**What is required**
Filter the material below down to the lines containing the word "custom".
☆ ☆ ☆
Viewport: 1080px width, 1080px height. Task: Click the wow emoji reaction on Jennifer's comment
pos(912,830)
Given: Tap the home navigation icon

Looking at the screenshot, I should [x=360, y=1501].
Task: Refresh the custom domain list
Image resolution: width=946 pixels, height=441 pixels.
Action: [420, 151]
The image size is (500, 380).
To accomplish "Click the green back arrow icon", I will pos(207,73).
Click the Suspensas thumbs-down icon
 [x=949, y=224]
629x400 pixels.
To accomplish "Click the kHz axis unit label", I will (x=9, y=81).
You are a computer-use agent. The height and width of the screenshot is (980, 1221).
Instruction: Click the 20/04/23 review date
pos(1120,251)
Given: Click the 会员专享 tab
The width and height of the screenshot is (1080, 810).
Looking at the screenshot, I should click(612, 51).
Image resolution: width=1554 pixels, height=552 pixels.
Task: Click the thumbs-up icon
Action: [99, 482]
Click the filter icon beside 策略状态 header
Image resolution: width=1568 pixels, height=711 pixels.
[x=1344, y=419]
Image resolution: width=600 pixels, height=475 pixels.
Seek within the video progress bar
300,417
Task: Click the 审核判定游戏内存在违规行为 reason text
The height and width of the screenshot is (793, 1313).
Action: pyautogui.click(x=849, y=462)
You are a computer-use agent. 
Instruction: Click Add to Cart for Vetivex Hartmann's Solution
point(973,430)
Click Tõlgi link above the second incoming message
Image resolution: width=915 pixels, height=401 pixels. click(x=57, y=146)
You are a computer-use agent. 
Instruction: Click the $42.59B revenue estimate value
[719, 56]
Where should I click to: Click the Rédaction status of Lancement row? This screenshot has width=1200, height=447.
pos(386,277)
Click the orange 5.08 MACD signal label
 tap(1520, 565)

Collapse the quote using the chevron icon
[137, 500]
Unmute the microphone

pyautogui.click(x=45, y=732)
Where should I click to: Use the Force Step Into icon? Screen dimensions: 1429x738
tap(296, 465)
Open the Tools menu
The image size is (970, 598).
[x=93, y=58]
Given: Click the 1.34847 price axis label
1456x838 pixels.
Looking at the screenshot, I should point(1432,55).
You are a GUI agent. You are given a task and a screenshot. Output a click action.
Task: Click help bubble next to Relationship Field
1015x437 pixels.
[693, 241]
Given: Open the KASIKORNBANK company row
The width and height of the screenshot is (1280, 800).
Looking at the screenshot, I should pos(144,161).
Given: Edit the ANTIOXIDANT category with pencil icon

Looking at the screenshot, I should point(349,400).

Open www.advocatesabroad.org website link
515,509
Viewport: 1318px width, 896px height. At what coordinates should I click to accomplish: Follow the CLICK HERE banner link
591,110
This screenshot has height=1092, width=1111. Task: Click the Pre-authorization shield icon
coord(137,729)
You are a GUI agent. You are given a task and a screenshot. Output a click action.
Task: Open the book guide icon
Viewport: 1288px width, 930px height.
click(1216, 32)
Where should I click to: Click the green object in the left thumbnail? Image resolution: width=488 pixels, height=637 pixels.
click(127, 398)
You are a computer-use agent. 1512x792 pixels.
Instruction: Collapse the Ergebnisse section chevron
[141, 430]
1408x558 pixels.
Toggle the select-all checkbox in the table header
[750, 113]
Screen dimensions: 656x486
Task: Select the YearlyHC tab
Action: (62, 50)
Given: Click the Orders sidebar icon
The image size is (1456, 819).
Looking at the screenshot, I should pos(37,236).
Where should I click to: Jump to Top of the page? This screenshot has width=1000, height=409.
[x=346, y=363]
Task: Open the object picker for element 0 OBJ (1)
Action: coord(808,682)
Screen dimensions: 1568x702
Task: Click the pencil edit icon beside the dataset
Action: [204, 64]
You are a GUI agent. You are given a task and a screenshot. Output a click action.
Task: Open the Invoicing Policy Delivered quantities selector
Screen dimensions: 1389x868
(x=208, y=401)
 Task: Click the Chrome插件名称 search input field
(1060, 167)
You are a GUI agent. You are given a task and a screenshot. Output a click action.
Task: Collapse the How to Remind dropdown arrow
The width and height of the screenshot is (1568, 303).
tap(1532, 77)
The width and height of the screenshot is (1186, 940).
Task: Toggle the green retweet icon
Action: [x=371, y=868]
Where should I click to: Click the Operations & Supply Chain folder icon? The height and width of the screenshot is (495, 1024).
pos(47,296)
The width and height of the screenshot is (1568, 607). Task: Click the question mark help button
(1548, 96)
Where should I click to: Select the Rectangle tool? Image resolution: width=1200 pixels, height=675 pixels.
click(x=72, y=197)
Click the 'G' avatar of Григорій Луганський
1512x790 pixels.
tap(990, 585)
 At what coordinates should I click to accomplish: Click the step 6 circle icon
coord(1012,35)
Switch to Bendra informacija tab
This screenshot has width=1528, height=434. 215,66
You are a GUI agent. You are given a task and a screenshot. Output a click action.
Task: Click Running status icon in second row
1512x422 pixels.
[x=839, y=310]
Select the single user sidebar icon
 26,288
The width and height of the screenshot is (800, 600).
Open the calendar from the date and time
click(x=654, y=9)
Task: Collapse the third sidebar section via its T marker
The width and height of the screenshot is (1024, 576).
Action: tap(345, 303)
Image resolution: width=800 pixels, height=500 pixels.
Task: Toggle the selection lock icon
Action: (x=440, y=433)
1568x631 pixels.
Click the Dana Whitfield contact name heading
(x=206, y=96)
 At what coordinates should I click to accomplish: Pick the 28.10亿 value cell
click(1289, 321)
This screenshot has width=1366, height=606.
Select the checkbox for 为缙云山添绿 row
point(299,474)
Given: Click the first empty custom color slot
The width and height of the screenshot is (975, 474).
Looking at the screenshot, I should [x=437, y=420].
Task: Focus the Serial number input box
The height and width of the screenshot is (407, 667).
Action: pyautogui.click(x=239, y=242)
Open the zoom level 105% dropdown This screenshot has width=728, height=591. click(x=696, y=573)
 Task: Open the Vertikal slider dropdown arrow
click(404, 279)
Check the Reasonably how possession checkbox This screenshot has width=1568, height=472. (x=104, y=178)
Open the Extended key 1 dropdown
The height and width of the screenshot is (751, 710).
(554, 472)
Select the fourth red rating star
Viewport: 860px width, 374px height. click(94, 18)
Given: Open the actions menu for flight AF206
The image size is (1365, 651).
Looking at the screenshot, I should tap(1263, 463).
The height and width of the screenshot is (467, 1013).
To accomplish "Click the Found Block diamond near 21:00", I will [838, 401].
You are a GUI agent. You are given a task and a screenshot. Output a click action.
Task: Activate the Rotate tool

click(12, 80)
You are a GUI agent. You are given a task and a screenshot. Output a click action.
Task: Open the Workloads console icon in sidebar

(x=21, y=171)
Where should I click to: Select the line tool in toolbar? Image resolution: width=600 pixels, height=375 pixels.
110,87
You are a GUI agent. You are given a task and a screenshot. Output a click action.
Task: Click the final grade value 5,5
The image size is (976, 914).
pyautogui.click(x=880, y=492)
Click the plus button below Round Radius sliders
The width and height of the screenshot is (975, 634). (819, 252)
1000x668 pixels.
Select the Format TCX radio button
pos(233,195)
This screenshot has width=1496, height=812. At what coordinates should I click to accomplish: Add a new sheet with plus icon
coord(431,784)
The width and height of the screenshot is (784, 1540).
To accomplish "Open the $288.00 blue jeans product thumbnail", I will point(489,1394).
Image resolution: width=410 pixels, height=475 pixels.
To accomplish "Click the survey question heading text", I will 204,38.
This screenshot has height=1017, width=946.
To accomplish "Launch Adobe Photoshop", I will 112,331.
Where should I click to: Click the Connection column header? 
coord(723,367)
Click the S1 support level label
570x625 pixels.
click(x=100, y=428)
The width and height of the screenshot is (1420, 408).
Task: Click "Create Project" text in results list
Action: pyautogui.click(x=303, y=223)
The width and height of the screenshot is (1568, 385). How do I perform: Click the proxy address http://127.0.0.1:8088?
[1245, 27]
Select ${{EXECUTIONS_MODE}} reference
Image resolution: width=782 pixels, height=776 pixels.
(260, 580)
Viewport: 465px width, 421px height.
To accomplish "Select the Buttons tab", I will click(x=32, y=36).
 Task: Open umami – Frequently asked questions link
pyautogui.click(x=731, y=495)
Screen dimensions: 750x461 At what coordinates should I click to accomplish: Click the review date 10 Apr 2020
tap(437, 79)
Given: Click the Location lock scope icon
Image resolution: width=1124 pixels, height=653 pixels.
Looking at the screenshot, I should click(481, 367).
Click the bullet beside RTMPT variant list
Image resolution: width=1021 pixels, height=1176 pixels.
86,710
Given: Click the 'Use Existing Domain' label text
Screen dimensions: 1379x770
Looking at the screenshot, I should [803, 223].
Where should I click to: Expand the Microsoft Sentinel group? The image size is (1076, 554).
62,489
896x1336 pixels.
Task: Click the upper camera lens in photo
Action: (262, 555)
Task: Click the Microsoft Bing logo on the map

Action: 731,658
☆ ☆ ☆
**Solution to this problem**
Task: Refresh the custom domain list
Given: Click the first empty custom color slot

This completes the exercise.